Stan Scislowski

Stanley Scislowski nacque a Windsor, Ontario, il 13 settembre 1923 e visse in quella città per tutta la vita. Veterano del Perth Regiment, combatté sul fronte italiano finché una ferita non lo costrinse a lasciare il servizio attivo. Dopo la guerra tornò a casa, si sposò ed ebbe sei figli.

Stabilitosi definitivamente, Stan iniziò ben presto a svolgere ricerche e a scrivere resoconti della sua esperienza nell’esercito. Insieme ad altri veterani compì diversi viaggi in Italia per visitare gli antichi campi di battaglia e onorare i commilitoni caduti. La sua vasta conoscenza della campagna d’Italia è chiaramente evidente nel suo libro Not All of Us Were Brave. Membro della Royal Canadian Legion, sezione 594, Scislowski è stato redattore del bollettino della sezione per 32 anni.

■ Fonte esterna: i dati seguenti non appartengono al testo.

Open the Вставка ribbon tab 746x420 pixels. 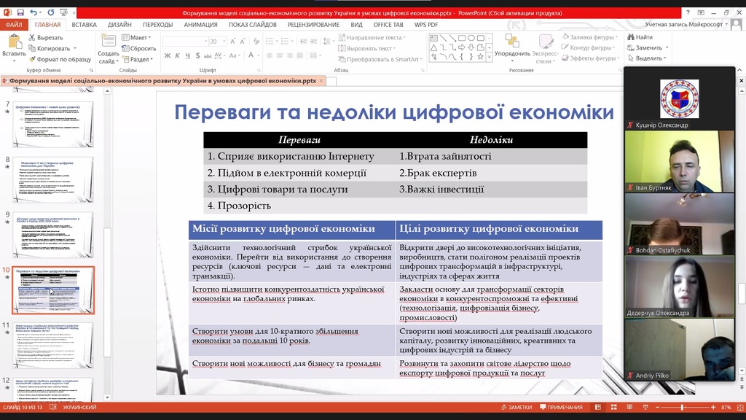84,25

Stan si è spento il 15 maggio 2007 all’età di 94 anni.


Non tutti eravamo coraggiosi Questa è la storia del viaggio di un giovane uomo attraverso la Seconda guerra mondiale. Racconta un ampio ventaglio di punti di forza e di debolezze di giovani non predisposti a uccidere e non mentalmente preparati ad affrontare l’orrore di vedere i propri amici più cari morire di morte violenta in battaglia. È la storia delle speranze, delle preghiere, delle paure, delle miserie quotidiane e perfino dei momenti più leggeri che gli aspiranti eroi del Perth Regiment vissero sul fronte italiano come parte dell’11^ Brigata di Fanteria della 5th Canadian Armoured Division.

Come suggerisce il titolo, fin dal suo primo battesimo del fuoco, il soldato semplice Stan Scislowski comprende di non essere destinato al ruolo eroico a cui un tempo aspirava. Le sue paure lo segnano profondamente: il suo ardente sogno di tornare a casa come un eroe nazionale diventa sempre più improbabile, e i suoi tentativi di fare i conti con la propria natura non eroica trasformano la guerra in una battaglia tanto mentale quanto fisica. La sua vicenda è simile a quella della stragrande maggioranza dei canadesi che si trovarono nel crogiolo della guerra, servendo il proprio Paese con tutta la forza che riuscivano a trovare, anche quando quella forza stava rapidamente venendo meno. Non tutti eravamo coraggiosi non si concentra sugli eroi, ma sui soldati comuni che sopportarono il fango, la miseria, la paura costante, l’ispirazione e la degradazione. Il racconto non nasconde nulla: si espongono i panni sporchi insieme a quelli puliti; la luce è mostrata accanto all’oscurità. Mostra che cosa sia davvero la guerra.